De acordo com ele, como o desvio dos votos não funcionou para que Fernando Haddad (PT) o derrotasse no segundo turno. A oposição, então, teria promovido um calote com os hackers. Dessa forma, segundo Bolsonaro, o grupo criminoso teria decidido revelar ao portal de notícias Tecmundo, ainda em 2018, como invadiram os sistemas do TSE.

“O que poderia ter acontecido, não tenho provas e não sei se é verdade, é que como o trabalho dos hackers contratado para tirar 12 milhões de votos não foi suficiente, os hackers teriam levado calote de quem os contratou para sumir com 12 milhões de votos. Levaram calote e resolveram denunciar e resolveram melar o jogo. A gente sabe que o outro lado é especialista em dar calote nos outros. Essas historias vão continuar rodando por aí”, disse o presidente da República.

Documentos sigilosos

A manifestação de Bolsonaro aconteceu horas após o ministro Alexandre de Moraes, do Supremo Tribunal Federal (STF), autorizar a abertura de um inquérito contra o presidente por ele ter publicado nas redes sociais documentos sigilosos que integram uma investigação em andamento na Polícia Federal sobre essa suposta invasão de hackers ao TSE.

Na semana passada, durante uma entrevista à Rádio Jovem Pan, Bolsonaro e o deputado Filipe Barros (PSL-PR) deram informações sobre o inquérito e depois publicaram o documento nos seus perfis pessoais na internet. De acordo com os dois, os sistemas digitais do TSE teriam sido alvo de invasão entre abril e novembro de 2018. Bolsonaro e Barros garantiram que, nesse período, o hacker teve acesso ao código-fonte das urnas eletrônicas, apesar de a investigação policial ainda não ter constatado isso.

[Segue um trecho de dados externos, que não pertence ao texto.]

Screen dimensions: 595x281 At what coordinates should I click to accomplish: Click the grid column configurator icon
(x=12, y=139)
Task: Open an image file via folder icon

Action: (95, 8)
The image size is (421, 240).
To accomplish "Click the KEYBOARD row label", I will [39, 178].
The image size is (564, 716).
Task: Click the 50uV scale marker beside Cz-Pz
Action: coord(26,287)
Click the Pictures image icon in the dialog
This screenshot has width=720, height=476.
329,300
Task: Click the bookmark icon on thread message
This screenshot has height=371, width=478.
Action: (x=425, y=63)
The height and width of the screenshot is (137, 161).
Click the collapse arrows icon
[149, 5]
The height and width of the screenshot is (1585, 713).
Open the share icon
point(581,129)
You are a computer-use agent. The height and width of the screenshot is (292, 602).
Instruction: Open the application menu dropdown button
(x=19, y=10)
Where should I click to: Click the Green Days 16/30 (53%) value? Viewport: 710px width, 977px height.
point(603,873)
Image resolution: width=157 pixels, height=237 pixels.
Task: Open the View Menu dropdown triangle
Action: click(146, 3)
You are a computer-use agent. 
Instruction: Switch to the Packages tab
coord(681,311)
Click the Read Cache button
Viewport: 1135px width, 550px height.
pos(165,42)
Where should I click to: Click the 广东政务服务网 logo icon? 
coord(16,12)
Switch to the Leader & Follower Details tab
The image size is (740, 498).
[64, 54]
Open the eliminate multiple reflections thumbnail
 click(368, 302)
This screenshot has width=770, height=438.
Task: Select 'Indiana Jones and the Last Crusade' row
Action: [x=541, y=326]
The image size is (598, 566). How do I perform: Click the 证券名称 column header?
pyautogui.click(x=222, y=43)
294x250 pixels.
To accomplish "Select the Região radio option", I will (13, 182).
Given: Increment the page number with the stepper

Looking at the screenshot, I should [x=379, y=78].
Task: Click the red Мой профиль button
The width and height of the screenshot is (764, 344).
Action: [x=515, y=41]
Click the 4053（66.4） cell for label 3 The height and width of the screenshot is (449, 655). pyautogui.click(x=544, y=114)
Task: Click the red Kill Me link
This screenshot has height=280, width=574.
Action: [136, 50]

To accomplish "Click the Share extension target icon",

O presidente criticou Moraes pela abertura do inquérito e disse que o fato de a investigação referente à invasão ao TSE ainda não ter sido concluída é “um crime contra a democracia”. “Não querem apuração (do caso). Querem intimidar quem? A Justiça é para todos. Todo mundo no Brasil, grande parte dos brasileiros, querem a certeza de quem votar o voto vai para lá”, ponderou.

“O que está acontecendo? Ainda querem nos calar, me colocar em inquérito? Um inquérito que interessa para todos nós. Se interessa para todos nós, tem que ser público. Ia ficar escondido até quando esse inquérito lá dentro?”, acrescentou o presidente.